Each record that follows should be transcribed word for word.

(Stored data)
[Start of Attachment]
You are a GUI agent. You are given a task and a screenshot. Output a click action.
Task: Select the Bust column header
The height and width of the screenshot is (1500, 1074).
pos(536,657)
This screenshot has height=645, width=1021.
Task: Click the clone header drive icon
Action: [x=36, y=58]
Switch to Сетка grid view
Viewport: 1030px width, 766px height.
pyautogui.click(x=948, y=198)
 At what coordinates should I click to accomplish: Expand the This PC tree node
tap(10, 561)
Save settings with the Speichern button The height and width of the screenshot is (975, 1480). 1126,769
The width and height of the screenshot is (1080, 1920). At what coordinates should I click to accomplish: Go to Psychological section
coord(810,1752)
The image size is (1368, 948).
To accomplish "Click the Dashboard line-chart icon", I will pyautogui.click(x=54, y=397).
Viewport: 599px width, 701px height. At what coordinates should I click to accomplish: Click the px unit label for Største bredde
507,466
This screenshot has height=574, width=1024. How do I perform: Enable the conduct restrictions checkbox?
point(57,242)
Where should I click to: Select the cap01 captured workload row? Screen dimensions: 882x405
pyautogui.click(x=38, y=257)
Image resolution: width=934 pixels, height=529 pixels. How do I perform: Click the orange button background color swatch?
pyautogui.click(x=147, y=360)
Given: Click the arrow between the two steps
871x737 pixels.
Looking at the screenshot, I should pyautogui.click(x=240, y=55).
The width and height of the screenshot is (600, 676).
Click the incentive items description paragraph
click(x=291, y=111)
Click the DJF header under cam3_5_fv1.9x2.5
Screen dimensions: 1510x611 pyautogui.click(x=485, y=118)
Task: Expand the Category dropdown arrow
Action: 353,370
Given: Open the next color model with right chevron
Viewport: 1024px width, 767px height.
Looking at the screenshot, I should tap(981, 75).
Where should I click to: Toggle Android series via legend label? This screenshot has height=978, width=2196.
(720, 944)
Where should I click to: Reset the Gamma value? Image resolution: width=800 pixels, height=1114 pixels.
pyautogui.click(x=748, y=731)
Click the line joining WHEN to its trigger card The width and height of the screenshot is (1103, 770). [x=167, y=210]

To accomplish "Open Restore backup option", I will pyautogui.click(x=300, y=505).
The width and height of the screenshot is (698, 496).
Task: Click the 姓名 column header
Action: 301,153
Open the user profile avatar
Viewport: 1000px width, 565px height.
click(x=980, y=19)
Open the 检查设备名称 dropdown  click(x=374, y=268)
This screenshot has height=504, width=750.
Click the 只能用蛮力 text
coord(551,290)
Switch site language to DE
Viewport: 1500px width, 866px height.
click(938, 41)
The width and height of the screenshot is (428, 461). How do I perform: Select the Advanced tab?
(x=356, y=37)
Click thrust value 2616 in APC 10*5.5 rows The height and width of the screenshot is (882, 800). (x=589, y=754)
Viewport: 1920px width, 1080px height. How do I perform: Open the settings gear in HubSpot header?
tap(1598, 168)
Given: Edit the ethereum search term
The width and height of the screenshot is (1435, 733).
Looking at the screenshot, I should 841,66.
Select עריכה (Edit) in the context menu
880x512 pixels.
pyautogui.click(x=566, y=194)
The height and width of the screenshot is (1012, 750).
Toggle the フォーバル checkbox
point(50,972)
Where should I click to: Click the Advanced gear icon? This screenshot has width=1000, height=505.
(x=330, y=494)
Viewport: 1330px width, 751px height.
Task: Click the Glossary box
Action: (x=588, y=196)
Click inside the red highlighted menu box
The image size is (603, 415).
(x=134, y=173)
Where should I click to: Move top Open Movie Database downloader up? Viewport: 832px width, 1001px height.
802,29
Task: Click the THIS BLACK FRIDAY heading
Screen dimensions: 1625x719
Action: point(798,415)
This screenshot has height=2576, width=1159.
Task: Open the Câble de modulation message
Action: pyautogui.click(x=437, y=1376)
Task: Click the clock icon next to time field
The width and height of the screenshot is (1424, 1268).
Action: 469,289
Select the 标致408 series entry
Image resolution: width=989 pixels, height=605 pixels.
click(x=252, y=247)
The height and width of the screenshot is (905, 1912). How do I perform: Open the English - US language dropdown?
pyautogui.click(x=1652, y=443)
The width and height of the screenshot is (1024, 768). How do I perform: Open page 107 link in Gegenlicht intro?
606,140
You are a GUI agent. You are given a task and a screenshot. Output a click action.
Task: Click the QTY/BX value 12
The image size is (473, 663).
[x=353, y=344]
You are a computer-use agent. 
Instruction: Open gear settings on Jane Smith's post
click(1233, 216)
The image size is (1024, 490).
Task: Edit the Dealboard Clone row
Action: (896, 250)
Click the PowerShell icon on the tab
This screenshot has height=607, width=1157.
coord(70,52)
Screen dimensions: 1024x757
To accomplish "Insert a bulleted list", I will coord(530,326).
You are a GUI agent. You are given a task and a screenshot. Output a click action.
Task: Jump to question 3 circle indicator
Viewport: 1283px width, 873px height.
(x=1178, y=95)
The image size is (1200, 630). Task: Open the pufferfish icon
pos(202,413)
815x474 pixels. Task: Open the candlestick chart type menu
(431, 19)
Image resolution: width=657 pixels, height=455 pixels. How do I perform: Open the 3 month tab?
[End of Attachment]
Written solution:
You are a GUI agent. You are given a task and a screenshot. Output a click action.
Task: Select the Bust column header
The height and width of the screenshot is (1500, 1074).
pos(536,657)
This screenshot has height=645, width=1021.
Task: Click the clone header drive icon
Action: [x=36, y=58]
Switch to Сетка grid view
Viewport: 1030px width, 766px height.
pyautogui.click(x=948, y=198)
 At what coordinates should I click to accomplish: Expand the This PC tree node
tap(10, 561)
Save settings with the Speichern button The height and width of the screenshot is (975, 1480). 1126,769
The width and height of the screenshot is (1080, 1920). At what coordinates should I click to accomplish: Go to Psychological section
coord(810,1752)
The image size is (1368, 948).
To accomplish "Click the Dashboard line-chart icon", I will pyautogui.click(x=54, y=397).
Viewport: 599px width, 701px height. At what coordinates should I click to accomplish: Click the px unit label for Største bredde
507,466
This screenshot has height=574, width=1024. How do I perform: Enable the conduct restrictions checkbox?
point(57,242)
Where should I click to: Select the cap01 captured workload row? Screen dimensions: 882x405
pyautogui.click(x=38, y=257)
Image resolution: width=934 pixels, height=529 pixels. How do I perform: Click the orange button background color swatch?
pyautogui.click(x=147, y=360)
Given: Click the arrow between the two steps
871x737 pixels.
Looking at the screenshot, I should pyautogui.click(x=240, y=55).
The width and height of the screenshot is (600, 676).
Click the incentive items description paragraph
click(x=291, y=111)
Click the DJF header under cam3_5_fv1.9x2.5
Screen dimensions: 1510x611 pyautogui.click(x=485, y=118)
Task: Expand the Category dropdown arrow
Action: 353,370
Given: Open the next color model with right chevron
Viewport: 1024px width, 767px height.
Looking at the screenshot, I should tap(981, 75).
Where should I click to: Toggle Android series via legend label? This screenshot has height=978, width=2196.
(720, 944)
Where should I click to: Reset the Gamma value? Image resolution: width=800 pixels, height=1114 pixels.
pyautogui.click(x=748, y=731)
Click the line joining WHEN to its trigger card The width and height of the screenshot is (1103, 770). [x=167, y=210]

To accomplish "Open Restore backup option", I will pyautogui.click(x=300, y=505).
The width and height of the screenshot is (698, 496).
Task: Click the 姓名 column header
Action: 301,153
Open the user profile avatar
Viewport: 1000px width, 565px height.
click(x=980, y=19)
Open the 检查设备名称 dropdown  click(x=374, y=268)
This screenshot has height=504, width=750.
Click the 只能用蛮力 text
coord(551,290)
Switch site language to DE
Viewport: 1500px width, 866px height.
click(938, 41)
The width and height of the screenshot is (428, 461). How do I perform: Select the Advanced tab?
(x=356, y=37)
Click thrust value 2616 in APC 10*5.5 rows The height and width of the screenshot is (882, 800). (x=589, y=754)
Viewport: 1920px width, 1080px height. How do I perform: Open the settings gear in HubSpot header?
tap(1598, 168)
Given: Edit the ethereum search term
The width and height of the screenshot is (1435, 733).
Looking at the screenshot, I should 841,66.
Select עריכה (Edit) in the context menu
880x512 pixels.
pyautogui.click(x=566, y=194)
The height and width of the screenshot is (1012, 750).
Toggle the フォーバル checkbox
point(50,972)
Where should I click to: Click the Advanced gear icon? This screenshot has width=1000, height=505.
(x=330, y=494)
Viewport: 1330px width, 751px height.
Task: Click the Glossary box
Action: (x=588, y=196)
Click inside the red highlighted menu box
The image size is (603, 415).
(x=134, y=173)
Where should I click to: Move top Open Movie Database downloader up? Viewport: 832px width, 1001px height.
802,29
Task: Click the THIS BLACK FRIDAY heading
Screen dimensions: 1625x719
Action: point(798,415)
This screenshot has height=2576, width=1159.
Task: Open the Câble de modulation message
Action: pyautogui.click(x=437, y=1376)
Task: Click the clock icon next to time field
The width and height of the screenshot is (1424, 1268).
Action: 469,289
Select the 标致408 series entry
Image resolution: width=989 pixels, height=605 pixels.
click(x=252, y=247)
The height and width of the screenshot is (905, 1912). How do I perform: Open the English - US language dropdown?
pyautogui.click(x=1652, y=443)
The width and height of the screenshot is (1024, 768). How do I perform: Open page 107 link in Gegenlicht intro?
606,140
You are a GUI agent. You are given a task and a screenshot. Output a click action.
Task: Click the QTY/BX value 12
The image size is (473, 663).
[x=353, y=344]
You are a computer-use agent. 
Instruction: Open gear settings on Jane Smith's post
click(1233, 216)
The image size is (1024, 490).
Task: Edit the Dealboard Clone row
Action: (896, 250)
Click the PowerShell icon on the tab
This screenshot has height=607, width=1157.
coord(70,52)
Screen dimensions: 1024x757
To accomplish "Insert a bulleted list", I will coord(530,326).
You are a GUI agent. You are given a task and a screenshot. Output a click action.
Task: Jump to question 3 circle indicator
Viewport: 1283px width, 873px height.
(x=1178, y=95)
The image size is (1200, 630). Task: Open the pufferfish icon
pos(202,413)
815x474 pixels. Task: Open the candlestick chart type menu
(431, 19)
Image resolution: width=657 pixels, height=455 pixels. How do I perform: Open the 3 month tab?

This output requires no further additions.